Posted on 01/14/2003 4:53:26 PM PST by knighthawk

THERE'S something about Islam... Half declaration, half question, that remark is heard often these days. Confronted with rampaging Muslims who burn down churches, Muslims who commit mass murder, and Muslims who insist that a woman who cries rape must produce four male eyewitnesses, the temptation is to find in their common denominator - the religion of Islam - the root cause of such senseless behaviour.

Well-meaning persons, Muslim and non-Muslim, try to assure the world that that is not so; that Islam forbids violence, that Islam means peace. Those who resort to terror are wrong; they are not good Muslims; they are betraying the true religion.

Would that things were so simple.

A new book out paints it starkly. British philosopher Roger Scruton's The West And The Rest - the title derived from Samuel Huntington's Clash Of Civilisations - contains two key points that make it clear it will require more than guns and butter to rein in Islamic militancy.

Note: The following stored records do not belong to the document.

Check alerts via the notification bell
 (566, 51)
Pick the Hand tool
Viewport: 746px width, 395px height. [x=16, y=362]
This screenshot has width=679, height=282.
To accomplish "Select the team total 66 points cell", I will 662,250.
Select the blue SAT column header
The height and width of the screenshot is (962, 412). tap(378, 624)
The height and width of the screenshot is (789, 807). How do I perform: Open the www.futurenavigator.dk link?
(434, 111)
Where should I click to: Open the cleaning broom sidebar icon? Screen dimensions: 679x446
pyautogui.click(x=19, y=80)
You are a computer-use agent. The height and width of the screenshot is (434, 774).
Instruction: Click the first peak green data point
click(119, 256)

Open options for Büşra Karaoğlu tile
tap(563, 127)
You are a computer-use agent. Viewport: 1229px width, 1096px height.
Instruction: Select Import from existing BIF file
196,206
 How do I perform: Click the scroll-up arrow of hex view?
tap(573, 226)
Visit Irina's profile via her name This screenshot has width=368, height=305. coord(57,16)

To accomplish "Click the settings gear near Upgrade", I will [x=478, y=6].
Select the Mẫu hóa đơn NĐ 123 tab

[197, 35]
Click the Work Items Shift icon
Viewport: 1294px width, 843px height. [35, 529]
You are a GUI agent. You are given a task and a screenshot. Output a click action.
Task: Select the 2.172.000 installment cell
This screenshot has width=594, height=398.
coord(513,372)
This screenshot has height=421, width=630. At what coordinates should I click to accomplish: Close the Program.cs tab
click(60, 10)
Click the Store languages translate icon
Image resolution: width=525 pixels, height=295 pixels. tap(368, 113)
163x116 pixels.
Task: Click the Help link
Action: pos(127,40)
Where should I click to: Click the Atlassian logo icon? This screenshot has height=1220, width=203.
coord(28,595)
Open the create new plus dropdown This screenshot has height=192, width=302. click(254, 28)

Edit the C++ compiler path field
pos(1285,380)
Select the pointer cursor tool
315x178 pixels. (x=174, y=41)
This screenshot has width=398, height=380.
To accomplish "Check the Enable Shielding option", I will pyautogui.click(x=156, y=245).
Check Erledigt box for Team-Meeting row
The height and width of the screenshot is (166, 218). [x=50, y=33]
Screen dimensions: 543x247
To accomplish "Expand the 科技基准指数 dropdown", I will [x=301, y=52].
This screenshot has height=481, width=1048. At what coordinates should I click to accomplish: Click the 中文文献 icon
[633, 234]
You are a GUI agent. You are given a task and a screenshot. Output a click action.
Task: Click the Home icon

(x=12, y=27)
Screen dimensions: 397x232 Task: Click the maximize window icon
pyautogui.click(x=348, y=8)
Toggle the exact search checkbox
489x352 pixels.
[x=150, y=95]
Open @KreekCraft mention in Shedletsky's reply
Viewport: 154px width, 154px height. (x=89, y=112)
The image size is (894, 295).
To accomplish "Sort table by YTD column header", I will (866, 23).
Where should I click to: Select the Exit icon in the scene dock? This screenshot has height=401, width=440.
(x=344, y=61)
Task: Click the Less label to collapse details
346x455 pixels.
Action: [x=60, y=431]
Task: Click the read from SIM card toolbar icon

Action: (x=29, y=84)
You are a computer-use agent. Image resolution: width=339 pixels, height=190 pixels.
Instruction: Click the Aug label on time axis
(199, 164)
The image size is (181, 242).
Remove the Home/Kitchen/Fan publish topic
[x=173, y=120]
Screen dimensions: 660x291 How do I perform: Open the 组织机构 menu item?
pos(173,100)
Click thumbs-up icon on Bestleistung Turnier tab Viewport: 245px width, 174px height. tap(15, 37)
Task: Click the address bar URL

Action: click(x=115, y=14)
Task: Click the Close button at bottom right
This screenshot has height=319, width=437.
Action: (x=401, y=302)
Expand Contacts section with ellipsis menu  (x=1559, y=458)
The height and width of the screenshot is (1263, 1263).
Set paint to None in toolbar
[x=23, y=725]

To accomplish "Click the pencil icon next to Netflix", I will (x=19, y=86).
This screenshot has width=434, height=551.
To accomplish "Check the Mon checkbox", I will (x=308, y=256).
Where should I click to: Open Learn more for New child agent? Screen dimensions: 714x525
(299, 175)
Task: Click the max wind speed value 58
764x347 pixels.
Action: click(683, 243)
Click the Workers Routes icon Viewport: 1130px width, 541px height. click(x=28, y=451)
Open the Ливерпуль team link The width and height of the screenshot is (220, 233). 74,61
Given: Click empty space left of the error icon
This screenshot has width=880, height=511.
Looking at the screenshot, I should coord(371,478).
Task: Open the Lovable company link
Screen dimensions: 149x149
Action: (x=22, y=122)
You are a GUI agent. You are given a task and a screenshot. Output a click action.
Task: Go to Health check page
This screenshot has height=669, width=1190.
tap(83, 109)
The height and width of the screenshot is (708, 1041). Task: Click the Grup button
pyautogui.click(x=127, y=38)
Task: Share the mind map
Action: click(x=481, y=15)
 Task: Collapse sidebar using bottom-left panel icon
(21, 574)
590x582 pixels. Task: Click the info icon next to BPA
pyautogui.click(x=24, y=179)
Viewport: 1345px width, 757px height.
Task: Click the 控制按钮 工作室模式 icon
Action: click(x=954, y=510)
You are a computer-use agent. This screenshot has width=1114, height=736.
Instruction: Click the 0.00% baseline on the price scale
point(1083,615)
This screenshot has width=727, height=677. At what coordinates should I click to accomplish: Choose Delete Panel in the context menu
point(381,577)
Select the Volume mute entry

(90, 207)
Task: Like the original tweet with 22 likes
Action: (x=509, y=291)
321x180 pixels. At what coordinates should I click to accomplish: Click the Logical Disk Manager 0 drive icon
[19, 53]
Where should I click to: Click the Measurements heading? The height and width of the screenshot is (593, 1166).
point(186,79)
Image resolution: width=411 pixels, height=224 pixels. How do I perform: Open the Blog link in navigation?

First, he reminds us that 'Islam' means not 'peace', but 'submission' - specifically, submission to the will of Allah. 'The Muslim is the one who has surrendered, submitted, and so obtained security.'

The Singapore Government's White Paper on the arrests of Jemaah Islamiah (JI) members for terrorism-related activity offers a chilling corroboration. Many JI members, it says, 'continued studying (under the radical teacher Ibrahim Maidin) not only because of the search for religious knowledge, but also the sense of Muslim fraternity and companionship'.

Searching for a 'no-fuss path to heaven', these would-be terrorists wanted to be convinced that in the JI they had found 'true Islam', and thus freed themselves 'from endless searching, as they found it stressful to be critical, evaluative and rational'.

To be sure, Islam is not the only religion providing refuge from the stresses of modernity; most religions do.

In Islam, however, today's practitioners are confronted with compelling teachings and teachers that make it hard for them to figure right from wrong, orthodox from unorthodox, mainstream from deviant.

As Prof Scruton shows, Islam's murky ideological swamp predates the Al-Qaeda or Taleban. Wahhabism, the radical sect named for an 18th century zealot, was one important precursor. Another precursor was the formation in Egypt in the late 1920s of the Muslim Brotherhood, whose avowed aim was to rid Egypt of foreign powers. The Muslim Brotherhood established a pattern of violence and insurrection that was followed elsewhere, including in Indonesia, where the Darul Islam - inspirational father to the JI - fought with the revolutionary army against Dutch colonial rule.

Then there was Ayatollah Ruhollah Khomeini of Iran, who showed that a radical, violent Islam was not only possible in the modern world but also exportable to the West.

He said in 1984: 'War is a blessing for the world and for every nation. It is Allah himself who commands men to wage war and to kill.'

Killing them, indeed, was doing them a service: 'If one allows the infidels to continue playing their role of corrupters on Earth, their eventual moral punishment will be all the stronger. Thus, if we kill the infidels in order to put a stop to their (corrupting) activities... their eventual punishment will be less.'

That logic, however perverse, continues to resonate with and inspire young men across the Islamic world.

The greatest danger, however, is in the periphery of Islam moving to the centre. As intelligent, educated Muslims sympathise with the radicals, they bring with them a level of intellectual and operational sophistication that in time to come will render Islamic militancy as potent a threat as communism was 50 years ago.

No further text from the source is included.